Lately I have been indulging in the act of reading to music. This is something I do sparingly, not because I dislike music but because I want to appreciate raw text. No frills. The pure stuff. Just words and my story-craving brain latching on to its art of choice.
As a writer, I enjoy hearing the sound of words in my mind and feeling the rhythm of the sentences. This is where the craft comes to life, the space where words “perform” and imagination does the rest. Adding music would only alter the sound, disturb the rhythm.
So of course I was a little miffed when I first heard about Booktrack, a New York start-up that “combines music, sound effects and ambient sound, automatically paced to an individual’s reading speed.”
Miffed…but that doesn’t mean I disapprove.
After having watched the Booktrack previews for Doyle’s Adventures of Sherlock Holmes: “The Adventure of the Speckled Band”, Poe’s “The Masque of the Red Death,” and Twain’s Huckleberry Finn, I must say that the founders should be commended for this experiment. My theoretical distaste for the hybrid was sufficiently challenged upon contact with the actual technology.
There is certainly something attractive about an immersed experience based on a combination of audio and literary elements. Consider it akin to watching a movie. Imagination replaces the silver screen but the music and sound effects remain intact, enclosing the reader within the world of the story.
The essence of the art is the same, even though the technology surrounding it continues to change.
Tara Weikum, an editorial director for HarperCollins Children’s Books, comments on this new technology in a New York Times article:
We’re learning that everything is up for grabs in terms of what people are going to respond to or be interested in, and the digital space is ever changing…If a reader falls in love with the book, they want more of it.
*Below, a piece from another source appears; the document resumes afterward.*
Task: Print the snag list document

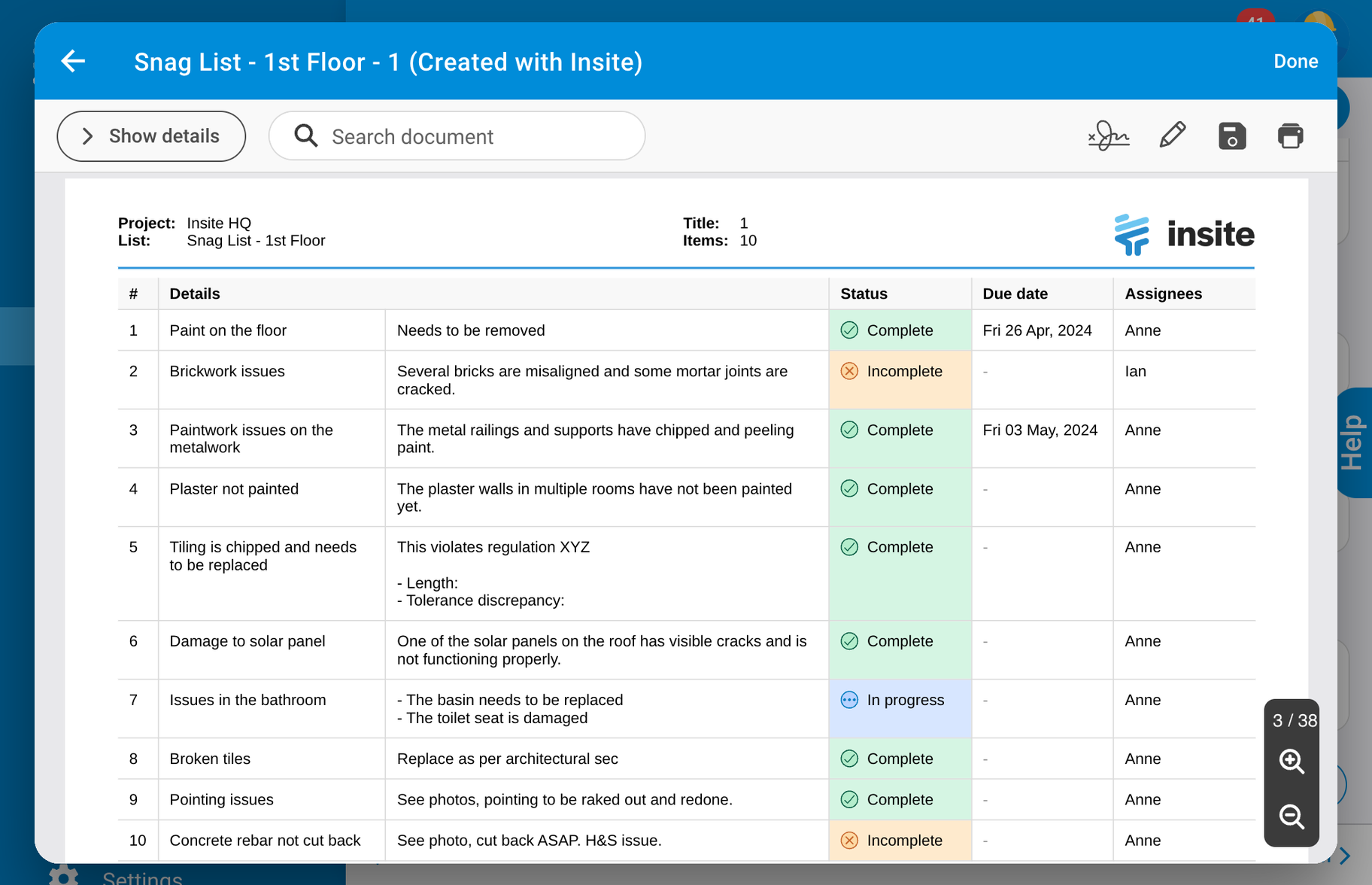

And if we can give it to them in something like an e-book or the Booktrack edition, then it’s pre-emptively anticipating what readers might be looking for.
As a book lover who collects movie soundtracks, I can appreciate this hybrid for as long as the musical score fits both genre and scene. It has to be good, too. Who wants to listen to halfhearted sound bites accompanying literary masterpieces? And to be fair to the musicians of the world, who wants to suffer through a bad story in order to enjoy a beautiful score?
Interesting. I’m curious if having a score would eventually get tiresome for a whole novel, or invigorate the text. Thanks for highlighting this new technology!